» Page text
Note that we focus on comparing SAEs trained on different datasets, but from the same model (Qwen1.5 0.5B Chat). It’s important not to confuse this with our prior work, SAEs (usually) transfer between base and chat models [LW · GW], which compared SAEs trained on the activations from different (base vs chat) models, but the same dataset.
To get a sense of SAE quality, we first apply standard evals to both SAEs. We measure the following metrics:
- L0: the average number of latents firing per input activation, to evaluate sparsity
- Explained variance: MSE loss relative to predicting the mean activation of the batch, to measure reconstruction quality.
- CE recovered: An additional measure of reconstruction fidelity. Here we show both the raw CE delta (loss with SAE spliced - clean loss), as well as the % of cross entropy loss recovered relative to a zero ablation baseline.
See the Gated SAEs paper for a full discussion of these definitions.
All eval metrics are averaged over 20 random examples of length 2048. First, we evaluate both SAEs on LmSys data:
SAE Training dataset | Eval Dataset | L0 | CE Loss rec % | CE Delta | Explained Variance % |
LmSys | LmSys | 57 | 96.18% | 0.390 | 81.16% |
Pile | LmSys | 75 | 95.07% | 0.502 | 75.42% |
Similarly, we evaluate both SAEs on the Pile data (with instruction formatting):
SAE Training dataset | Eval Dataset | L0 | CE Loss rec % | CE Delta | Explained Variance % |
LmSys | Pile | 71 | 93.66% | 0.616 | 74.15% |
Pile | Pile | 63 | 97.11% | 0.280 | 80.81% |
Unsurprisingly, the SAEs perform better on the data that they were trained on. However, these metrics are coarse grained, and we ultimately want to use SAEs as a tool for understanding and steering models on specific downstream tasks that we care about. In the following sections we design custom evals to compare the ability of both SAEs to sparsely reconstruct the “refusal direction” (Arditi et al.).
Evaluating chat SAEs on the refusal direction reconstruction task
In this section, we design custom evals to investigate the usefulness of each SAE in finding sparse, faithful, and interpretable reconstructions of the “refusal direction”. Concretely, we evaluate each SAE across three axes:
- Faithful reconstruction: How faithful is the reconstruction of the “refusal direction”?
- Sparse Interpretable latents: For a given level of reconstruction quality, how sparse and interpretable is the reconstruction?
- Latent steering effectiveness: How useful is the most refusal aligned latent for steering the model to bypass refusals?
We find that the LmSys (chat-data specific) SAE clearly outperforms the pile SAE on all of these metrics.

» Given material

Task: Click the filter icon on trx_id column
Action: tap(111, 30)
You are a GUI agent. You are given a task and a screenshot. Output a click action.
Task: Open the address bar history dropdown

» Explore the material
1. Reproduce the part of the SAE evaluation passage that opens with the words containing "- CE recovered: An" and closes with "of these definitions.".
2. Answer these questions from the SAE evaluation passage:
(a) Which model supplied the activations for both SAEs?
(b) How many random examples, and of what length, are the eval metrics averaged over?
(c) What L0 did the Pile-trained SAE reach when evaluated on LmSys data?

» Responses for each task
1.
- CE recovered: An additional measure of reconstruction fidelity. Here we show both the raw CE delta (loss with SAE spliced - clean loss), as well as the % of cross entropy loss recovered relative to a zero ablation baseline.
See the Gated SAEs paper for a full discussion of these definitions.

2.
(a) Qwen1.5 0.5B Chat.
(b) 20 random examples of length 2048.
(c) 75.